Tan sólo en los próximos diez años el número de personas mayores de 60 años crecerá un 38 por ciento y pasará de mil millones de personas en el planeta a 1´4 mil millones. Literalmente habrá más personas mayores que jóvenes. En veinte años más, en 2050, las personas mayores superarán los 2000 millones.
No existen estudios fiables sobre el abuso y el maltrato contra las personas mayores. Unas estimaciones hablan de un 10% de maltrato, otros estudios revelan que podríamos encontrarnos en torno al 16% y todos consideran que las cifras pueden encontrarse subestimadas, si tomamos en cuenta que sólo se presenta una denuncia por cada 25 casos de abuso, o maltrato, a causa del miedo personal y de la incapacidad de las instituciones sanitarias y de servicios sociales para detectar y resolver este tipo de problemas.

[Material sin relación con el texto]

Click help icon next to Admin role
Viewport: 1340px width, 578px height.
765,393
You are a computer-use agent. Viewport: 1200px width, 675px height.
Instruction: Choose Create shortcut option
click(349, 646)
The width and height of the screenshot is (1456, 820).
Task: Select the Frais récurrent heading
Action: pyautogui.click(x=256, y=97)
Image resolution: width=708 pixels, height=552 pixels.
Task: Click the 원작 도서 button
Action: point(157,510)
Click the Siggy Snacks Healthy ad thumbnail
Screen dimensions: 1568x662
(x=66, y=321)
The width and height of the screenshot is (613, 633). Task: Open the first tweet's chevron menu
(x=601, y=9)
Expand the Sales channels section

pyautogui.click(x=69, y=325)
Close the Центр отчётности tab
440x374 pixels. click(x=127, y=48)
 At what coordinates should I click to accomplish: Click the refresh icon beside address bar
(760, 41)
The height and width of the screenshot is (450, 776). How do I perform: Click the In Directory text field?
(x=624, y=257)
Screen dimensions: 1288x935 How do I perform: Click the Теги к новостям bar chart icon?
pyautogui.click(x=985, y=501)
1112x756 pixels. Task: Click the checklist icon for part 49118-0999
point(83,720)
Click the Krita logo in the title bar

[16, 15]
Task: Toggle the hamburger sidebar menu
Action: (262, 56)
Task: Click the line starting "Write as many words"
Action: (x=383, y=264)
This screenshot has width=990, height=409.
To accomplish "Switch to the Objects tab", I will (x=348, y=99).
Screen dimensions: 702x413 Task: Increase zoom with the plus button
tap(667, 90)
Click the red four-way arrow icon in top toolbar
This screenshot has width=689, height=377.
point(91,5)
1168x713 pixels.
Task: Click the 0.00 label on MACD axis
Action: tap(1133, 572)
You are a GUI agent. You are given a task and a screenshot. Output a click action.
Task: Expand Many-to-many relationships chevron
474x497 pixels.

El maltrato tiene muchas facetas, no se trata sólo de maltrato físico, que también, es maltrato psicológico, abusos económicos, o sexuales, abandono, desatención, soledad, aislamiento, bajas pensiones, baja intensidad de la atención de los servicios sociales. Una sociedad que vive de espaldas a las personas mayores.
De vez en cuando topamos con noticias que hablan de países en los que sus habitantes alcanzan edades muy avanzadas. En general son lugares en los que las personas mayores siguen haciendo su vida diaria y cotidiana en su entorno habitual, con personas conocidas, cuidando su huerto, alimentándose con dietas saludables y tradicionales, realizando actividades sociales elegidas libremente, como reunirse con vecinos o familiares.
Siempre lo hemos sabido, se trata de vivir dignamente en tu entorno, disfrutar de libertad y ayuda personalizada, tener el aprecio y el reconocimiento del entorno más cercano (da igual en Japón que en una comunidad indígena del Amazonas), sentirte hasta el final de tu vida parte libre y útil de una comunidad.
Además, no tiene que tanto que ver con los genes, como con las formas de vida, los hábitos, las costumbres, hasta el punto de que esas mismas personas que viven en comunidades longevas comienzan a empeorar sus tasas de mortalidad cuando cambian sustancialmente sus condiciones de vida al verse sometidos a procesos migratorios, cambio climático, o condiciones de vida y trabajo distintas y peores.
Deberíamos de esperar de un proceso dramático como el que sufrimos que aprendiéramos a vivir de otra forma, cuidando más a las personas que a los bienes, respetando y valorando a nuestros mayores en cuanto son y por cuanto aspiramos a llegar a ser.
Deberíamos revisar en profundidad nuestras prácticas sociales y nuestras políticas públicas de atención a las personas mayores. Ni las residencias, ni los servicios de atención domiciliaria, ni la atención sanitaria, se han demostrado capaces de cuidar de la vida de nuestros mayores, ni velar por la muerte digna.